Marines’ ‘Summer Fury 21’ exercise begins with long-range strikes

July 9 (UPI) — U.S. Marine Corps personnel finished a three-day simulated maritime strike exercise on Friday, part of the month-long “Summer Fury 21” exercise in Washington State.

The 3rd Marine Aviation Wing of Marine Corps Air Station Miramar, Calif., conducted a long-range maritime strike against a simulated enemy vessel this week, demonstrating the capabilities of F/A-18 and F-35C aircraft, the Marines said in a press release on Friday.

Additional exercises, including support of advanced naval bases and anti-air warfare, and a missile shoot, are planned before Summer Fury 21 concludes on July 30.

“This exercise will showcase the aviation combat power of the 3rd Marine Aircraft Wing and all its functions,” Maj. Gen. Christopher J. Mahoney, 3rd MAW commanding general, said in a press release.

“You will see expeditionary naval combat power across a wide range of terrain and combat scenarios. From sophisticated communications systems to expeditionary basing to the decisive power of 5th generation platforms, our leading edge tactics and capabilities are honed to a fine edge,” Mahoney said.

The exercise also involves personnel aircraft from Air Station Yuma, Ariz.; Kirtland Air Force Base, N.M., and other key locations along the western United States.
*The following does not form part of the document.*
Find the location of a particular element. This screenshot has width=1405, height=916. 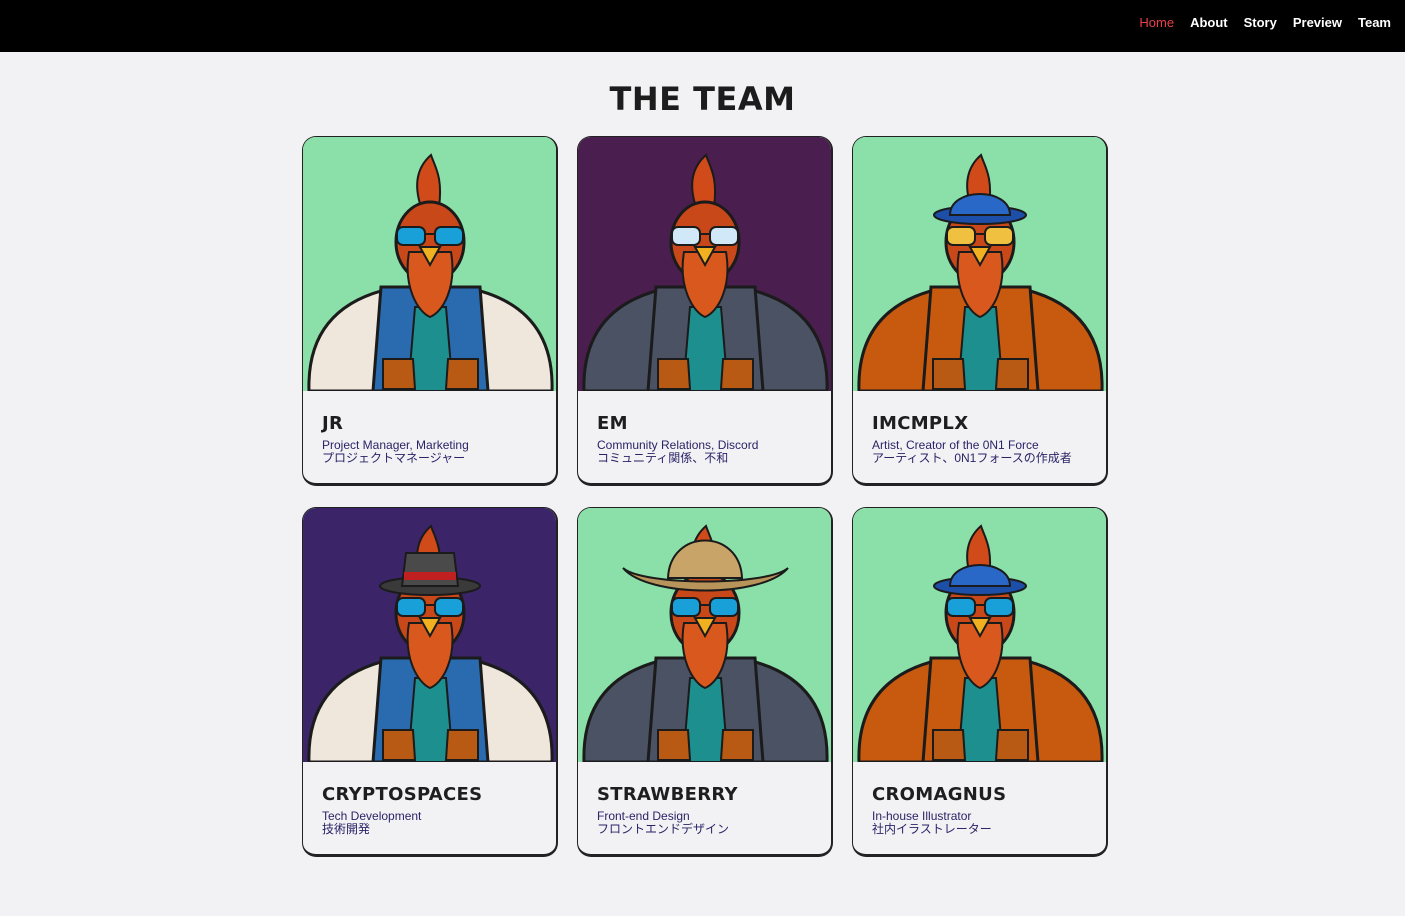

A test on Wednesday involved installation of tents at Grant County International Airport in Moses Lake, Wash., by Marines from Camp Pendleton, Calif., who then prepared 30,000 gallons of jet fuel to quickly create a forward arming and refueling point.

“This basically expands our reach,” commented 1LT Nick Paglialonga. “We can go land in austere places and have this whole capability, not only to land aircraft, but to refuel, put ordnance on and switch pilots out if need be. It helps us push the fight a little bit closer to the enemy.”

He noted that while training of this nature is common for the Marines, use of a civilian airport is unusual.
A Marine infantry unit also brought several MV-22 Osprey tilt-rotor helicopters for a mock attack on an undisclosed location.